Stored data:
☆ ☆ ☆ ☆ ☆

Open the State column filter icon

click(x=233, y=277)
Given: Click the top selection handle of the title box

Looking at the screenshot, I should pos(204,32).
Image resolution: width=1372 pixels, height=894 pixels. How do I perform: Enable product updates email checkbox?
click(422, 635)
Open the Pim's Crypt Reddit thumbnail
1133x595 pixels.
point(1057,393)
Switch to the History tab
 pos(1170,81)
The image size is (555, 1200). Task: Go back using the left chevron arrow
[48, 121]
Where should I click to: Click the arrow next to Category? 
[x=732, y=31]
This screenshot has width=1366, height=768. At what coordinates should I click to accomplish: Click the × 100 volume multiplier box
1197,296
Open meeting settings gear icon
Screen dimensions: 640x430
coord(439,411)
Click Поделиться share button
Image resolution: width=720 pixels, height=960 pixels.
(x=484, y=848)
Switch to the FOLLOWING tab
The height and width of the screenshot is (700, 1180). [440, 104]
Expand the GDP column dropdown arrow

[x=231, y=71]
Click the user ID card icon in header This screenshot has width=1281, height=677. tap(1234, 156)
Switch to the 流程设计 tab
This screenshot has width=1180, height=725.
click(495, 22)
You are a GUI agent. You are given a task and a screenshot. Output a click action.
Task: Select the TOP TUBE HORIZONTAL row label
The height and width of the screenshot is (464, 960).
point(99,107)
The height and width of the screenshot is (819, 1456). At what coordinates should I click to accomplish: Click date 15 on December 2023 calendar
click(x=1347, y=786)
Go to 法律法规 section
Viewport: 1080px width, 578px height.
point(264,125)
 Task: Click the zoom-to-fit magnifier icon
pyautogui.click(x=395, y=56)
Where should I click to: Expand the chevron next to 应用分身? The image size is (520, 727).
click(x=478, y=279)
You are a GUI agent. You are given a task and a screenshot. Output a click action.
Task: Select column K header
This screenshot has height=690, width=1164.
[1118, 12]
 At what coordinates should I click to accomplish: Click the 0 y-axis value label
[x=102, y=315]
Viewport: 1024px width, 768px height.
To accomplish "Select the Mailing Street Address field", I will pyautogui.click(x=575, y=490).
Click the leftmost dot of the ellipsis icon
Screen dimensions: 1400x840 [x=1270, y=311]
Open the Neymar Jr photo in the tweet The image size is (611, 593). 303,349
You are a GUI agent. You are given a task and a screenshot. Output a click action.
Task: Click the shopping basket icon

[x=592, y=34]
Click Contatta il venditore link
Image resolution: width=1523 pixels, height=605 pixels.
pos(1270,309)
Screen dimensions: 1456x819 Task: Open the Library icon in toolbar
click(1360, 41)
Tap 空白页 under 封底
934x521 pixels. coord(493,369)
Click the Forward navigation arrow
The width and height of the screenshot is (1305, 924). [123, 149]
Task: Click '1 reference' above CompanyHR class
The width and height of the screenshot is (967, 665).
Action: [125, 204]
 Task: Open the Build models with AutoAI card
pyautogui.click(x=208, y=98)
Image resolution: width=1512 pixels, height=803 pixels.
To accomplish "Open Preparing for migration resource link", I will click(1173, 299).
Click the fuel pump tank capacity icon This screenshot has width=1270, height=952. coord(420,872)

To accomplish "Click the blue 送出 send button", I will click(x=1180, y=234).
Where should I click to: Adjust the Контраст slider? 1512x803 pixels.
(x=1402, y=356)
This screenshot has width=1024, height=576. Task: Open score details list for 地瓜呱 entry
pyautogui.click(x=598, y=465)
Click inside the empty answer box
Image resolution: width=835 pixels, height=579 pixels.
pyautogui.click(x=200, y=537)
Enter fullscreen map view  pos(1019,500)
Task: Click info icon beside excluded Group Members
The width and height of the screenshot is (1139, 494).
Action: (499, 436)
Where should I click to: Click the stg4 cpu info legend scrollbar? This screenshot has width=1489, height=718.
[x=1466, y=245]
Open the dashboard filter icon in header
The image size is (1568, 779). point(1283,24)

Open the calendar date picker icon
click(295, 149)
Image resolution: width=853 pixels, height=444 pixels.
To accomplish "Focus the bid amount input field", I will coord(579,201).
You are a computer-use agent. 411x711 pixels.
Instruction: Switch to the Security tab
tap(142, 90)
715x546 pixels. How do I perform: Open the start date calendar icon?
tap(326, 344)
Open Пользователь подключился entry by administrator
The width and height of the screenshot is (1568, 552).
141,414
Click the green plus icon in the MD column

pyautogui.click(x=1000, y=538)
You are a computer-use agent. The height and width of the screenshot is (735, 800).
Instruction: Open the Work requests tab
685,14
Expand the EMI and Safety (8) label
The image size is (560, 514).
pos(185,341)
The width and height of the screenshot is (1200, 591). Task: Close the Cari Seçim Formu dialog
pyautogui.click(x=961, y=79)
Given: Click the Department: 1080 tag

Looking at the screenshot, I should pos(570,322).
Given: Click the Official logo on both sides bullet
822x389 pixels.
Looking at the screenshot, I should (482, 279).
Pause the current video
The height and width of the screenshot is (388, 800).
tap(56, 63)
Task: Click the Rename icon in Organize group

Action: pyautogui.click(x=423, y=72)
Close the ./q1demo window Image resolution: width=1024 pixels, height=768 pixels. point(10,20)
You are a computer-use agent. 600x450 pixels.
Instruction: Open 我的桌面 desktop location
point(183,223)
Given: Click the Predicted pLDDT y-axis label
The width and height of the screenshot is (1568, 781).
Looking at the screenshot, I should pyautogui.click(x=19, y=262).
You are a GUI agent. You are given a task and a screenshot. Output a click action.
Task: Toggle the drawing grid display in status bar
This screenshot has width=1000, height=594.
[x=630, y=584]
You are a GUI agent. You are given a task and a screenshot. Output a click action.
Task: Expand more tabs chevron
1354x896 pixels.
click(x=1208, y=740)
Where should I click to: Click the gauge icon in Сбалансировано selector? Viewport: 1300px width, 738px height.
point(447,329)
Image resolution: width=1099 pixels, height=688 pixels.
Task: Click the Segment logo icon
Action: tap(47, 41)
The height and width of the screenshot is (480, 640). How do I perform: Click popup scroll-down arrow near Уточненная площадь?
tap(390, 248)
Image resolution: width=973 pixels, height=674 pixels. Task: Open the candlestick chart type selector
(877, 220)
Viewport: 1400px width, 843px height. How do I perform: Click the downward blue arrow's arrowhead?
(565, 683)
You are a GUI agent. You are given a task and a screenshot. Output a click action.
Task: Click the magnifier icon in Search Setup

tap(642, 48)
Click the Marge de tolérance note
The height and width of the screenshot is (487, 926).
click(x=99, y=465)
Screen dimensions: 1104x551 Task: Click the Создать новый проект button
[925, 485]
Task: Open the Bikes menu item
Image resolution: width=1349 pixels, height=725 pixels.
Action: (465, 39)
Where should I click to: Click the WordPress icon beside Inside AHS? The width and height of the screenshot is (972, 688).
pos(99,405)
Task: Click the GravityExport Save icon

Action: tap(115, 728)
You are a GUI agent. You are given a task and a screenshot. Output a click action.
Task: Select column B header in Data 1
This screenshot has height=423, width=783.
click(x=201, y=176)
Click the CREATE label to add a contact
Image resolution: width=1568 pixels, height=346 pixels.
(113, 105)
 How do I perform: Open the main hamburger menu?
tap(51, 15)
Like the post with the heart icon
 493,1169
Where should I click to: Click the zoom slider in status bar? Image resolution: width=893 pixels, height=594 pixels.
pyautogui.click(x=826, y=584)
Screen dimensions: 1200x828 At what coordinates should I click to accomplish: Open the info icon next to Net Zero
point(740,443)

☆ ☆ ☆ ☆ ☆

_Required work_
Report all lines in the records that include the string "field".

_Solution to this task_
To accomplish "Select the Mailing Street Address field", I will pyautogui.click(x=575, y=490).
To accomplish "Focus the bid amount input field", I will coord(579,201).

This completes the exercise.